When I arrive, only two people are inside. One is Mrs.Lockland, the most devout member of First Covenant. She has been coming here longer than I have and prays every day. I still don’t know what for.
Pastor Doug is also here. He is on the phone, talking to someone about the door to his office. It creaks, apparently. Doug waves at me as he ends the call.
“A pastor’s job is never done,” I say.
“That door has been driving me crazy.”
He is kind enough to ask how I am, how my hip is doing, and he even asks about Archie. All of this takes a good ten minutes before he gets around to asking why I have shown up at church on a Friday morning.
“A little bird whispered in my ear and said an old friend was in here looking for me,” I say.
“Is that right?”
“That’s what I heard. Do you remember talking to Norma?”
“Of course I do! She mentioned you two knew each other.” Doug smiles wide, looking genuinely pleased.
“I haven’t seen her in a long time. Honestly, I didn’t even realize she was in Baycliff!” I am careful about my words, avoiding saying she returned to Baycliff or was still in town. Wouldn’t want to contradict whatever this woman said. “Did she mention what she’s been up to?”
“No, she didn’t say anything about work or kids or anything. I got the feeling she hadn’t been here long.”
“No?”
“Well, she’s staying in a hotel, so…presumably she won’t be living there forever.”
“I should hope not. But I could get used to daily room service!”
“Me too. Especially when it’s at the Harmony.”
The Harmony Hotel.
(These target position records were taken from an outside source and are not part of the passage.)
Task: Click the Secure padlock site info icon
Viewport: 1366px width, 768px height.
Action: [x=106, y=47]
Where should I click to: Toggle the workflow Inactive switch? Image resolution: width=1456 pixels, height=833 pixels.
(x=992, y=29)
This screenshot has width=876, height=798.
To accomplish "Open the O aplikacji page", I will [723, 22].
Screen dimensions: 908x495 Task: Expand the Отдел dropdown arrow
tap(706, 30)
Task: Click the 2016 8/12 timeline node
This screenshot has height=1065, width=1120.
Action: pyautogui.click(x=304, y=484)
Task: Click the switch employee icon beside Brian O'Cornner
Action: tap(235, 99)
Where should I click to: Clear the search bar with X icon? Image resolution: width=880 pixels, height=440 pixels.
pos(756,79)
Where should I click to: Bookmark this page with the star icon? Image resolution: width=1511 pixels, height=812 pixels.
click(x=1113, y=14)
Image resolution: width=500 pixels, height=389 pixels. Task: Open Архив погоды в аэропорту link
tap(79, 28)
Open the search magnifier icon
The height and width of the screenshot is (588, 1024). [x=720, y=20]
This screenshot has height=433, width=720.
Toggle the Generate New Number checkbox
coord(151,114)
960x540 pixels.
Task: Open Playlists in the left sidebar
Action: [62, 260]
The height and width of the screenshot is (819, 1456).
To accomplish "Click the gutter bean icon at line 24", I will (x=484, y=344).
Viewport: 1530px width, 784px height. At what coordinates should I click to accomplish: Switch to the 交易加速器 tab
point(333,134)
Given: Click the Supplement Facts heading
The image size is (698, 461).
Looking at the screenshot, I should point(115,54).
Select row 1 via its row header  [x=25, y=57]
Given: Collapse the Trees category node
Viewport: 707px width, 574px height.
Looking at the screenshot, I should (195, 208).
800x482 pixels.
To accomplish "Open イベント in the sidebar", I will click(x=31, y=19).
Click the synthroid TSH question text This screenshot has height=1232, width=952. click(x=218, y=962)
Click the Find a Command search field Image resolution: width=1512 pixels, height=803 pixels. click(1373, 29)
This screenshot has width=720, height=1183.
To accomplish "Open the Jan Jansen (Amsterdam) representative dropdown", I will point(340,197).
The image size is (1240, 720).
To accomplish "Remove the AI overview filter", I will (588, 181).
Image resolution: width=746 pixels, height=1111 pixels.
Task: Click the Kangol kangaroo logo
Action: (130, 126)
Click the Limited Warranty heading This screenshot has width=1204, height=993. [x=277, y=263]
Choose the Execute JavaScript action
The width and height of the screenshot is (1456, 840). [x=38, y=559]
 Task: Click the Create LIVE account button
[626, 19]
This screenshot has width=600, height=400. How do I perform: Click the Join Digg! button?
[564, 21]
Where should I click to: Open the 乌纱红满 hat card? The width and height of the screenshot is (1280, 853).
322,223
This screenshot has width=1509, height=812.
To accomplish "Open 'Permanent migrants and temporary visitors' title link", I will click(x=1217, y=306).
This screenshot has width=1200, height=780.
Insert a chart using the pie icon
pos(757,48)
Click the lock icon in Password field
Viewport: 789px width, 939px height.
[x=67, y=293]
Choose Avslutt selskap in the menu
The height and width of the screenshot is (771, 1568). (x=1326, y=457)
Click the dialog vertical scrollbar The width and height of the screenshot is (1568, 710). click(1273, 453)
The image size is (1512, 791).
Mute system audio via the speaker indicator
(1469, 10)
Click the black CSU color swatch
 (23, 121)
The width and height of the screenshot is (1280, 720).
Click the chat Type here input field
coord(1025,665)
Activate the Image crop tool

Thank you, Pastor Doug.
I do feel a little bit bad about lying to him, especially inside the church, but I suppose people have done worse things in a house of worship.
The Harmony Hotel is in the old part of Baycliff. It’s always been a nice place with a decent restaurant. Archie and Stephanie used to stay there when they came to visit.
On my way over, I stop at the post office to mail Noah’s birthday package. The video game is wrapped. So is his gift card. And I included a plastic container of homemade chocolate chip cookies. I made twice as many as I needed. That’s not going to help my blood sugar one bit.
I rarely go to the post office these days, but when I do, there’s always a line. With all the online options and home pickups, it surprises me. No matter what day or what time I show up, I always find myself standing in line. It does not make me nostalgic for the past.
Next, the Harmony Hotel. The parking lot is less than half full. I sit and watch for a few minutes, getting a feel for the place before heading inside.
There’s still a bar right off the lobby. I get a mocktail, plant myself on a couch in the lobby, and read one of their magazines.
Forty-five minutes later, only two people have walked in. Neither resembles Sheila’s description of Norma. If I stay much longer, either the front desk clerk or the bartender is going to start asking questions. I was hoping for some luck, but it didn’t show up today.
Back to my car, where I wait. This time it’s a real stakeout. I don’t know if Norma is in the hotel or will be returning to it, but I watch the door to try and find out. I last an hour and a half before giving up, at least for now, and heading home.
I don’t notice the silver car until it’s too late. It pulls into the driveway behind me. A woman is behind the wheel.
I get out of my car and stand up, ready to face Norma. Sheila described her perfectly.
She is around fifty. Her wavy brown hair is like a cap that frames her head. She has small eyes, or maybe her round face makes them look that way. Her clothes are dark and shapeless, and her shoes have thick rubber soles.
“Lottie? Are you Lottie Jones?”
Her voice is deep and gruff, just as Sheila described. Whiskey and smoke with a hint of a Southern accent.
She is about ten feet away and makes no attempt to move closer, but this still feels threatening. This woman has been asking around, claiming to know me, and I don’t know why.
“Who are you?” I say.
“My name is Norma Dixon. I’m Plum’s mother.”